When you reach the line containing "You are a computer-use", begin reproducing the material exactly, stop after the line containing "Screen dimensions: 1112x859", and leave out any pictures along the way.

- Supplied material -
*-*-*

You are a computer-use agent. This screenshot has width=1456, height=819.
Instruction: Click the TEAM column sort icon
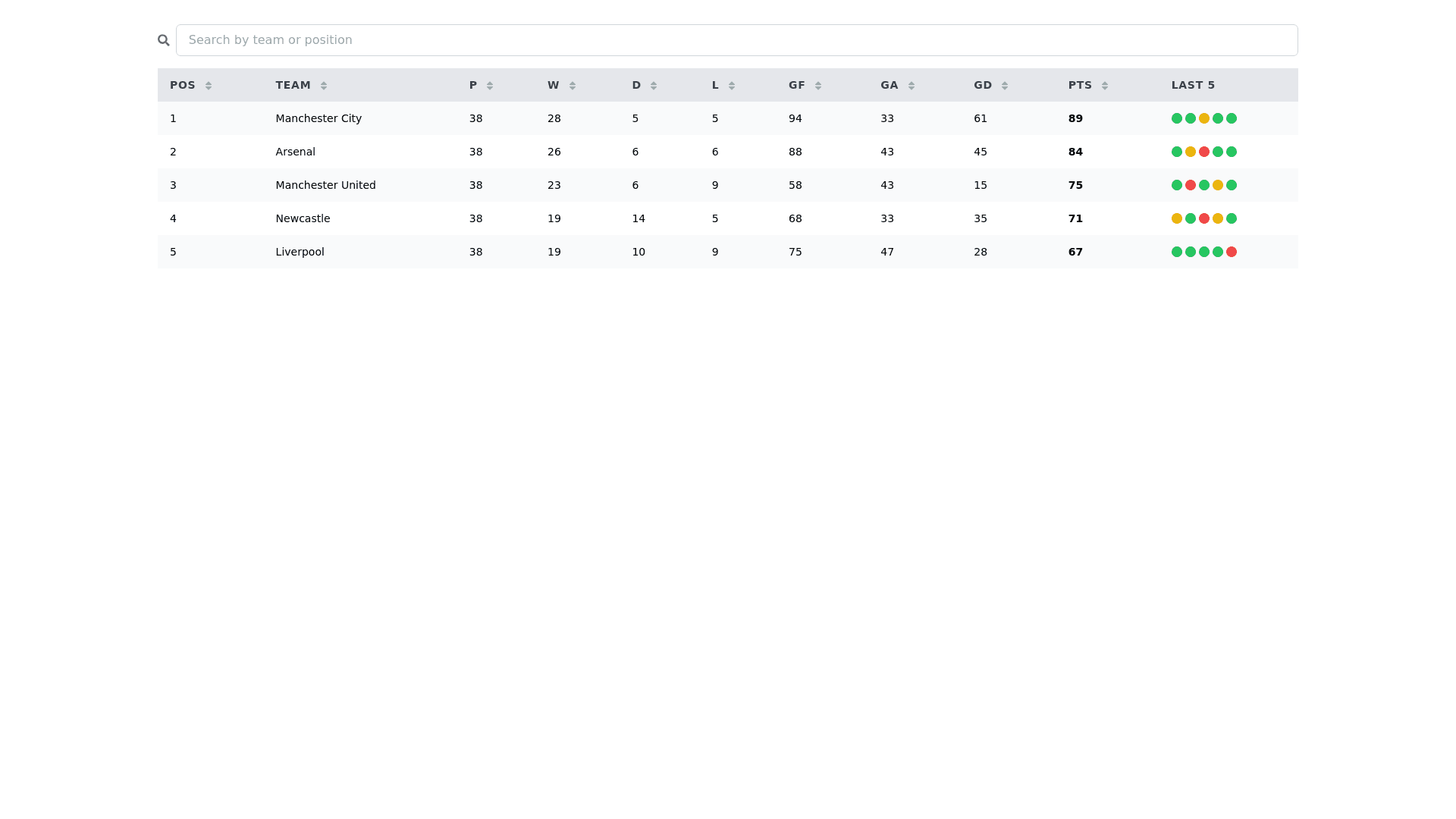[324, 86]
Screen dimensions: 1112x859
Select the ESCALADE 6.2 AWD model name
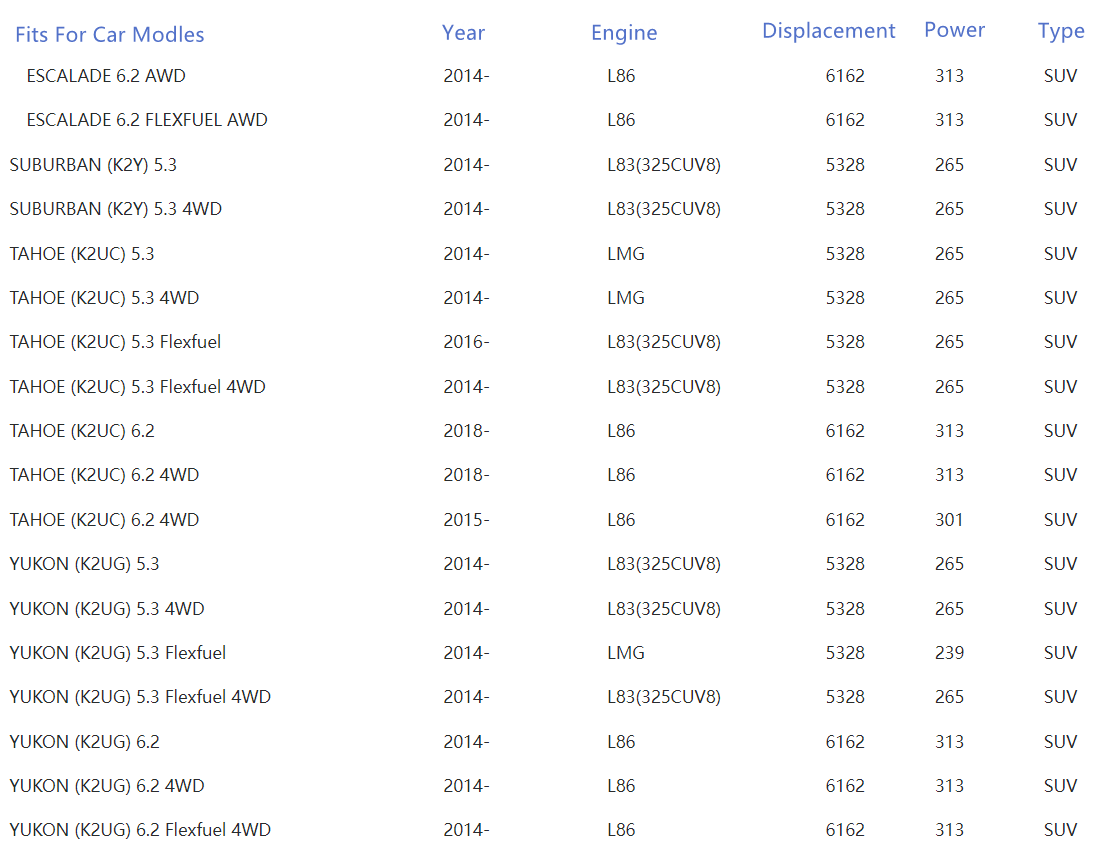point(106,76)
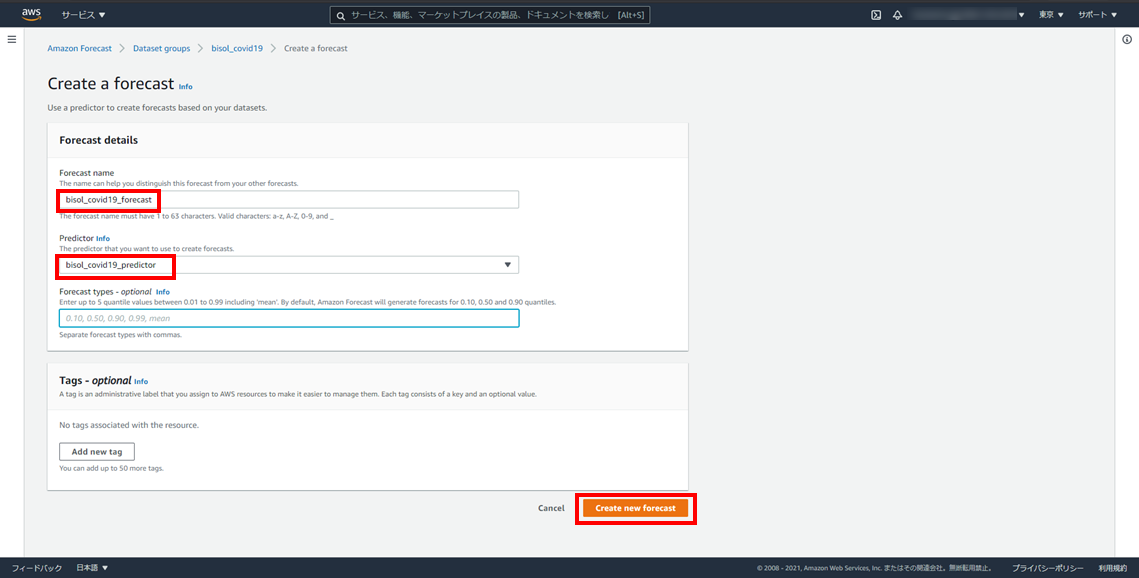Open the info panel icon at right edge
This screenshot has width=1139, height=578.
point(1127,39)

*-*-*

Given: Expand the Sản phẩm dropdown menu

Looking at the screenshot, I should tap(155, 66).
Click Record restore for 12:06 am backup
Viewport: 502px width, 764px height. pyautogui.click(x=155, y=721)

*-*-*

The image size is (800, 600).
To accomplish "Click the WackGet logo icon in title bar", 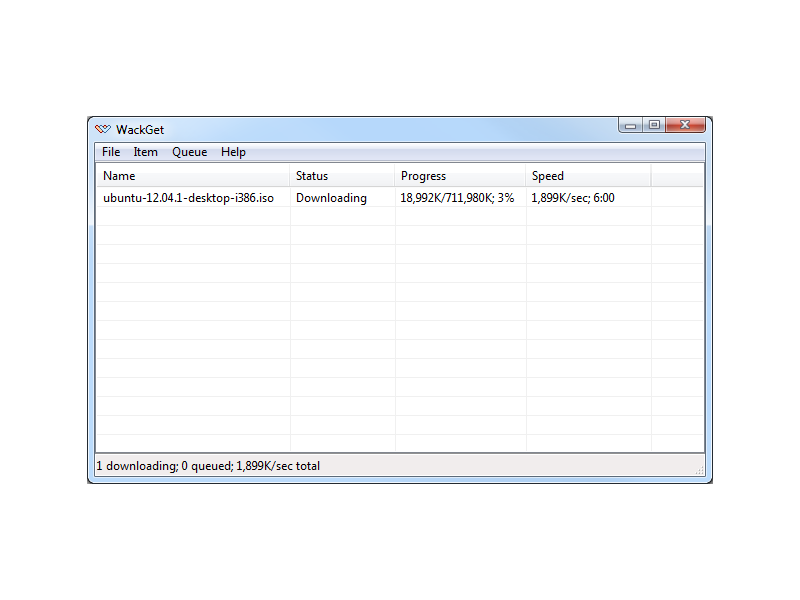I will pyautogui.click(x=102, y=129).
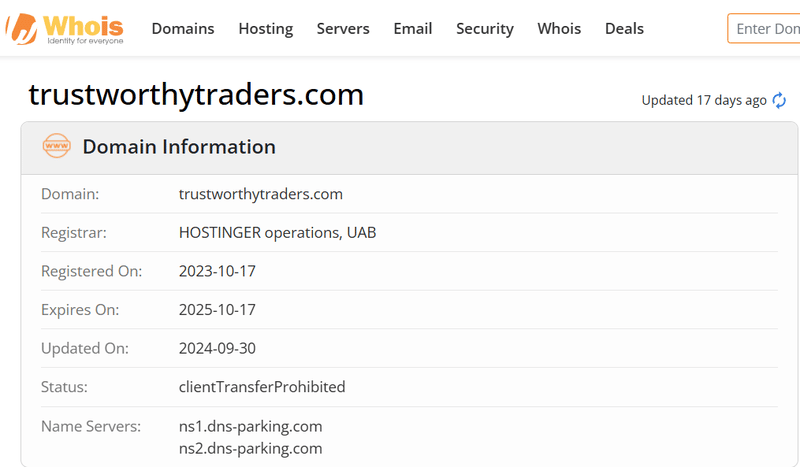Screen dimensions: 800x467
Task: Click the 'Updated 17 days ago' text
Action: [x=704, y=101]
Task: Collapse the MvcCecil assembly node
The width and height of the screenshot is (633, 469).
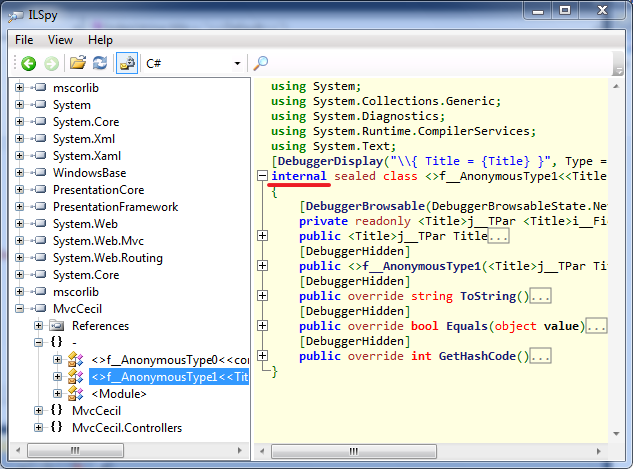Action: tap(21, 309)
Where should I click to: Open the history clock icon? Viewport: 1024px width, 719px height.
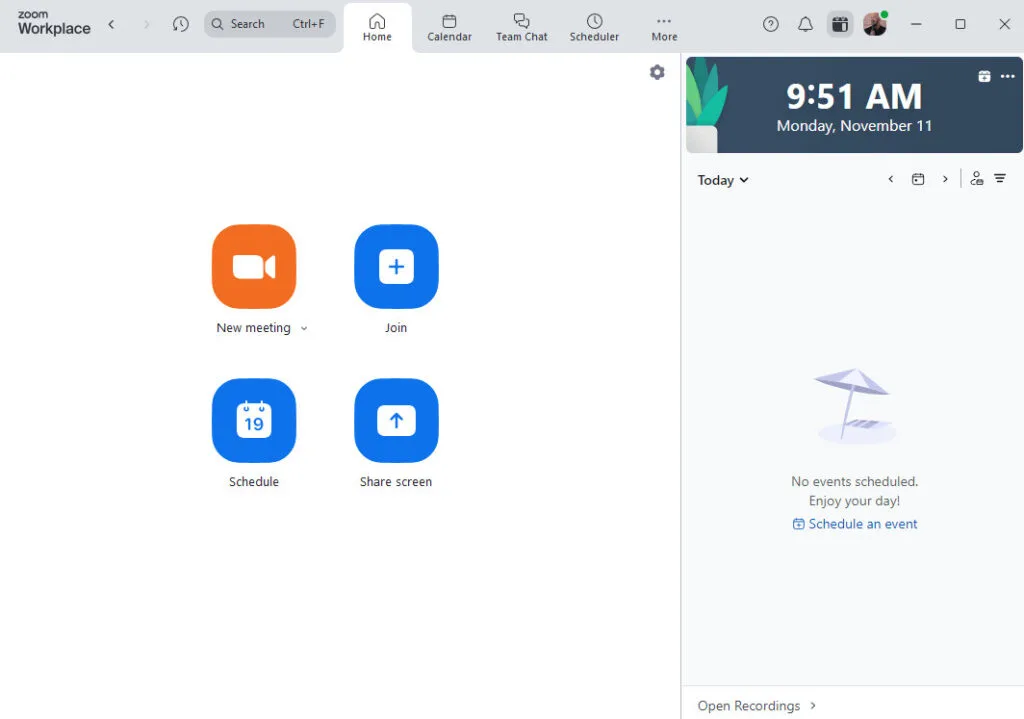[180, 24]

*-*-*

- Output -
You are a computer-use agent. This screenshot has width=1456, height=819.
Instruction: Click the TEAM column sort icon
[324, 86]
Screen dimensions: 1112x859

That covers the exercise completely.